A.M. Homes Famous Quotes And Sayings
My mind leaps to my theory about presidents - that there are two kinds, ones who have a lot of sex and the others who start wars. In short - and don't quote me, because this is an incomplete expression of a more complex premise - I believe blow jobs prevent war. — A.M. Homes
I think fiction can help us find everything. You know, I think that in fiction you can say things and in a way be truer than you can be in real life and truer than you can be in non-fiction. There's an accuracy to fiction that people don't really talk about - an emotional accuracy. — A.M. Homes
Birthday parties make me nervous as hell. They're one of those things where you're forced to be happy. And even if you're totally depressed, you're got to pretend you're glad you were born, regardless of the fact that getting older means you're closer to dying. — A.M. Homes
You really can't write well if you're thinking about what the reviewers might say. — A.M. Homes
I'm very interested in compassion - compassion for oneself and others. I write about very complicated characters and experiences and try to do it without judging the character or the action. — A.M. Homes
I once jokingly told someone that every book is like a relationship. They're four or five years long - that's not so bad. They're serious. They demand a lot of attention. But I remember thinking that I wanted to have one with someone who's not so crazy and peculiar and demanding. — A.M. Homes
I'm feeling how profoundly my family disappointed me and in the end how I retreated, how I became nothing, because that was much less risky than attempting to be something, to be anything in the face of such contempt. — A.M. Homes
I liked the fact she understood how we all have little secret habits that seem normal enough to us, but which we know better than to mention out loud. — A.M. Homes
Philip Galanes makes his debut with a novel that is both heartbreaking and deftly comic, the story of a young man struggling with his most primitive desires--wanting and needing.
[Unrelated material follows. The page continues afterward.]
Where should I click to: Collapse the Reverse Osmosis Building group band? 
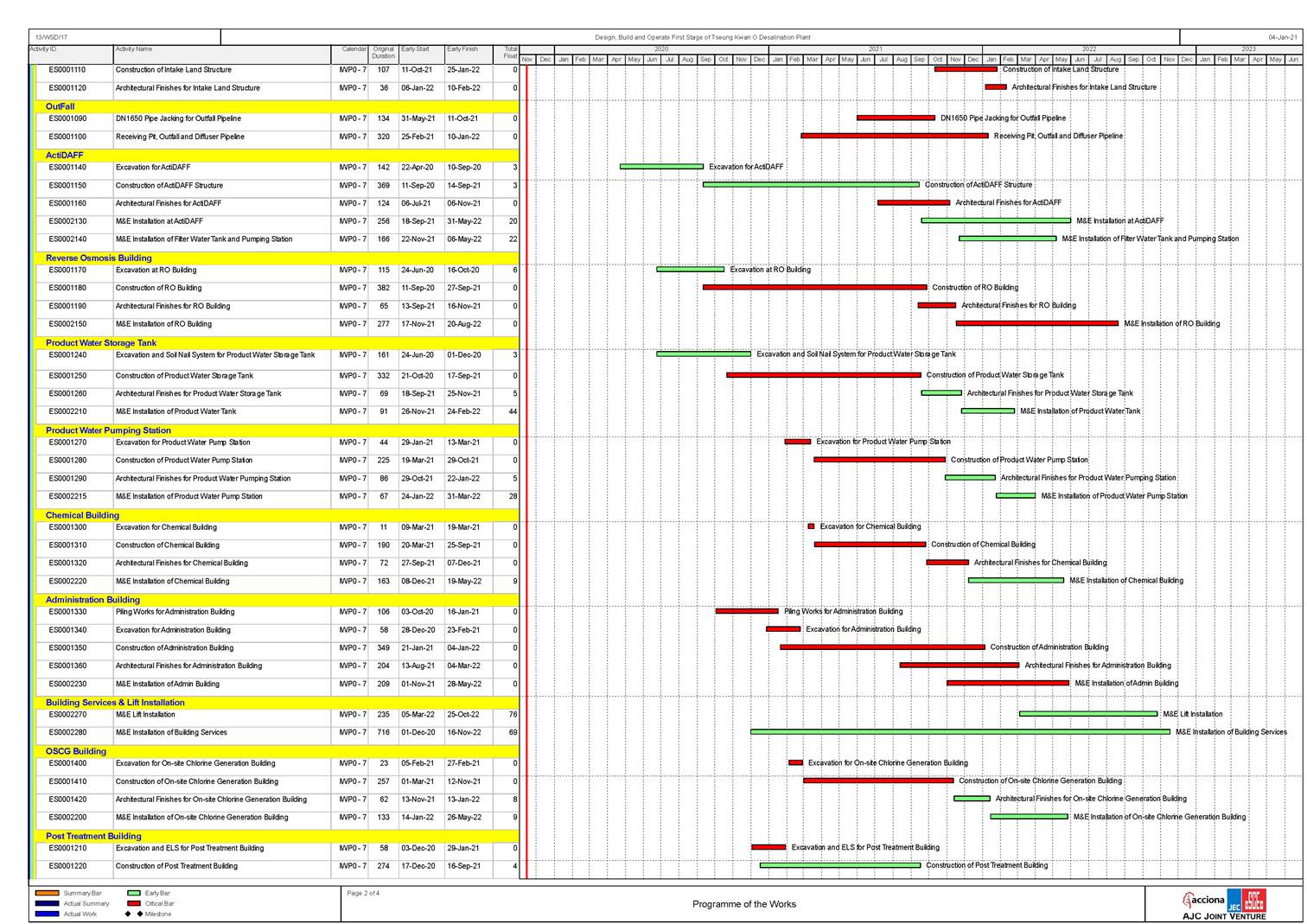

It is a novel about the complex relationships between parents and children, a story of loss and of our unrelenting need for acknowledgment, to be seen as who we are. And in the end it is simply a love story for our time. — A.M. Homes
The struggle is how to write optimistically when the world we're living in is not inherently optimistic. I love the idea of the family from the most Norman Rockwell version to Norman Bates. Without family, we have very little - it is the most basic social structure. So yes I suppose I wanted to write a hopeful book about the evolution of the family. — A.M. Homes
I'd say our ability to supersize emotions are American-made special effects. In European countries, people mostly stay close to home and whatever rage there is simmers under the surface - it's what made the plays of Shakespeare and Harold Pinter so good. — A.M. Homes
A lot of people get flipped out if you're quiet. They say stuff like, What are you thinking? And if they don't start interrogating you, they start talking, going on and on about stuff that's totally irrelevant, and the silence gets so big and loud that it's scary. — A.M. Homes
Life Lessons by A.M. Homes
- A.M. Homes teaches us to be open to different perspectives and to explore the complexities of life.
- She encourages us to think critically about the world around us and to question our own assumptions.
- Through her work, she demonstrates the importance of understanding and empathy in order to build meaningful connections with others.